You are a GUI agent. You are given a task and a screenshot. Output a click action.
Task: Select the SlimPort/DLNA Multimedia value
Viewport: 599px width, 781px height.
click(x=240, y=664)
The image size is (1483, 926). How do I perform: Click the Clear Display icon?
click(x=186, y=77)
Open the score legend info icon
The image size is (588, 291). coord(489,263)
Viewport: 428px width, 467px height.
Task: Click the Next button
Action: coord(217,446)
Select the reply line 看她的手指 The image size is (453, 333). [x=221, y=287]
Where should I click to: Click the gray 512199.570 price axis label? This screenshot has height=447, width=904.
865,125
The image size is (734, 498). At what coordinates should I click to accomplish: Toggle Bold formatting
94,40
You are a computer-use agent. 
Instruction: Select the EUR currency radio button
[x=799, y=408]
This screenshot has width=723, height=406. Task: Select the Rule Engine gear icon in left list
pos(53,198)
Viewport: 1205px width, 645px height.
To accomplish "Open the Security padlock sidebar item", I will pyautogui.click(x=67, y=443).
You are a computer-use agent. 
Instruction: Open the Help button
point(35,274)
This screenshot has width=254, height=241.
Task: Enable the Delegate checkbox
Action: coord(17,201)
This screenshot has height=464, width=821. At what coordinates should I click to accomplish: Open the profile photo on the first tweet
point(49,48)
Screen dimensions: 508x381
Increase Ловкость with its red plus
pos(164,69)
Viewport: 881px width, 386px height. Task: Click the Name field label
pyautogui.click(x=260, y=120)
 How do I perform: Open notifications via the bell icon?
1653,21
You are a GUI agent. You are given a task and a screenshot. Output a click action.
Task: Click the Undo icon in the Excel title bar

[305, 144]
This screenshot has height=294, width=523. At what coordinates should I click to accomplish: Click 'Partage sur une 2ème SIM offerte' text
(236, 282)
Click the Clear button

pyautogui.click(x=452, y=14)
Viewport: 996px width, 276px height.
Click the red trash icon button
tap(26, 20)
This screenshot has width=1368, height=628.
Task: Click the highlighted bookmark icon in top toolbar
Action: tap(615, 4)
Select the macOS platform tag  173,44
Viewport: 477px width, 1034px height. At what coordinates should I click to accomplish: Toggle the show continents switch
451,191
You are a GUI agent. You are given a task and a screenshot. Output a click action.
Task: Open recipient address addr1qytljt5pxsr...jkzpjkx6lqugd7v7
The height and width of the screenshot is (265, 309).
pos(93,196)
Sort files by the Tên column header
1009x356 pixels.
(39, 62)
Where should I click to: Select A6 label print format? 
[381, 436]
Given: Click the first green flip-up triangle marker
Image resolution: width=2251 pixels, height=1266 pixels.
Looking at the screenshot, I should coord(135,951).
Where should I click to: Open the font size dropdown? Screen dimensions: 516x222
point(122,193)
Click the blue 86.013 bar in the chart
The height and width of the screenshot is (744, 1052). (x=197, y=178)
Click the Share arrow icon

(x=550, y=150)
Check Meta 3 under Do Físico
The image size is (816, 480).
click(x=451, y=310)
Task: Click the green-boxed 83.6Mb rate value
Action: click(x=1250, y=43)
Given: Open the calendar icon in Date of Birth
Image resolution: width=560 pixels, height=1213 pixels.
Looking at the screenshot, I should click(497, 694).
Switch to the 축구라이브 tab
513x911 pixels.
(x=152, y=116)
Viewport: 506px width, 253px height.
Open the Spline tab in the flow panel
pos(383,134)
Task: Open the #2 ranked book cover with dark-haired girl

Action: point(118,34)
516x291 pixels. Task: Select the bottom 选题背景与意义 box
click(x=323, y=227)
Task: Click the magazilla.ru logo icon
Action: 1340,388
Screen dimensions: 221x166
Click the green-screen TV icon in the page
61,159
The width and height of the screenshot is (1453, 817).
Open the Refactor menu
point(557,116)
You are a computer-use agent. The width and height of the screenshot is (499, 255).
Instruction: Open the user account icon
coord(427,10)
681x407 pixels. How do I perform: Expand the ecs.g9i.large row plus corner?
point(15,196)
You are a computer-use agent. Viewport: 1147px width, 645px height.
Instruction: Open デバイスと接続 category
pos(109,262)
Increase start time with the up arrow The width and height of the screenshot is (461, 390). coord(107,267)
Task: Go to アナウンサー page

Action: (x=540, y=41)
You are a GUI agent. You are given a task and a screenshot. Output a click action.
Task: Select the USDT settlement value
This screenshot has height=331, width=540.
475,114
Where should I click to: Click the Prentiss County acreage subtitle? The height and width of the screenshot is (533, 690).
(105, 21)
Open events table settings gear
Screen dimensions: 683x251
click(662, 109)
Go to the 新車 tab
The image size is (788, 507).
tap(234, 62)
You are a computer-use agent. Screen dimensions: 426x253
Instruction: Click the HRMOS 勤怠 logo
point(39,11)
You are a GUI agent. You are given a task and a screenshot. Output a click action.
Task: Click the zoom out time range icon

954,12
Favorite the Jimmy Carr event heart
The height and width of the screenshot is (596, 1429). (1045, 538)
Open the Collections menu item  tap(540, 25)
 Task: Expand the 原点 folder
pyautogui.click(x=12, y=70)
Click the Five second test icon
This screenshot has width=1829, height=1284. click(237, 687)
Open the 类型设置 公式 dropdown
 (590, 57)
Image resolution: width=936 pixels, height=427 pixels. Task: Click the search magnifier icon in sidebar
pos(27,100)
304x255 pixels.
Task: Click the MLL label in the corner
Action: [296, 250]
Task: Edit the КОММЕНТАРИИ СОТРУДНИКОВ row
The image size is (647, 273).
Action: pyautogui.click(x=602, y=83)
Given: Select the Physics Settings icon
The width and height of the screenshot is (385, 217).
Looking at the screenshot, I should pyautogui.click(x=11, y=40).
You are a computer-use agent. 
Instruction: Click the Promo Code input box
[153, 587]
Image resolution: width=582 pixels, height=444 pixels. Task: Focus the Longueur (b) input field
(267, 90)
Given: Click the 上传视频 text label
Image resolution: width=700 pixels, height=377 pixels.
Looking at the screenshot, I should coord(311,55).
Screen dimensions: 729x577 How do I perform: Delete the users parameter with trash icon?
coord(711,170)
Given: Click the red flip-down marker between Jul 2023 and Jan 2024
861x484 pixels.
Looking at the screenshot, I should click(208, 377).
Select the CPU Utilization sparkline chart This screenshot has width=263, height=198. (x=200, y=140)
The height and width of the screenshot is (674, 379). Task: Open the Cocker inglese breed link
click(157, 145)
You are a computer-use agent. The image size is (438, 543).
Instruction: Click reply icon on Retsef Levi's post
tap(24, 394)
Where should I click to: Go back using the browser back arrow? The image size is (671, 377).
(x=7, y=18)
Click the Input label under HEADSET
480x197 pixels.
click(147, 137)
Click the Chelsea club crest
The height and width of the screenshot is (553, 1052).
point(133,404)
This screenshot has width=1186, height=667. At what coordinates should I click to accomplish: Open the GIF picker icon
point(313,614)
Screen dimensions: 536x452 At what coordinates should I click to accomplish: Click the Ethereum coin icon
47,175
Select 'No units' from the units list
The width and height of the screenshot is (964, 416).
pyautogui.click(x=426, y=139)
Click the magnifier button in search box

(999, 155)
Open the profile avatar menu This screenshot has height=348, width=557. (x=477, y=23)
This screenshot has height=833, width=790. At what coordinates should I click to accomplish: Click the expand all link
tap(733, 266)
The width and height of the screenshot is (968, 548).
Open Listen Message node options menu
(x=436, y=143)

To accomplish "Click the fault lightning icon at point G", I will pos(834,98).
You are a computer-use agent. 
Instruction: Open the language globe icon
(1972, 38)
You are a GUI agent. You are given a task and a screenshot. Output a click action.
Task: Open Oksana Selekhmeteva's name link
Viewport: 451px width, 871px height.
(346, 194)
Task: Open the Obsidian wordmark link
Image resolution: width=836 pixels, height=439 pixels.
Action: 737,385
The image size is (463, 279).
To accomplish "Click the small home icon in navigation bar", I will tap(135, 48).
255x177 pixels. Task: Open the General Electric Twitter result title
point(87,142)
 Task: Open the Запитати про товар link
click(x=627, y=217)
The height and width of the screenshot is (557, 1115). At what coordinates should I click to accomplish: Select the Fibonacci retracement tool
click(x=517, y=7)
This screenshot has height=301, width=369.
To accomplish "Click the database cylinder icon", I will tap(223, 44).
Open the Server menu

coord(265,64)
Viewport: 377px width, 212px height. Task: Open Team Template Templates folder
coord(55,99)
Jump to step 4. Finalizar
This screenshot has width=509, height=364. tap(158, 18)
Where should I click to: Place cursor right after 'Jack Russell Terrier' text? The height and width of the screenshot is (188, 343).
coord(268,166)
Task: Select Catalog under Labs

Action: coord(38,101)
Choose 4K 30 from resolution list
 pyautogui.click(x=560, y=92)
● ● ● ● ●
__Exercise objective__
Echo the records back verbatim, beginning at the line holding "Given: Click the 上传视频 text label" and ending at the line holding "Looking at the screenshot, I should click(208, 377).", with both of those lines included.

__Correct response__
Given: Click the 上传视频 text label
Image resolution: width=700 pixels, height=377 pixels.
Looking at the screenshot, I should coord(311,55).
Screen dimensions: 729x577 How do I perform: Delete the users parameter with trash icon?
coord(711,170)
Given: Click the red flip-down marker between Jul 2023 and Jan 2024
861x484 pixels.
Looking at the screenshot, I should click(208, 377).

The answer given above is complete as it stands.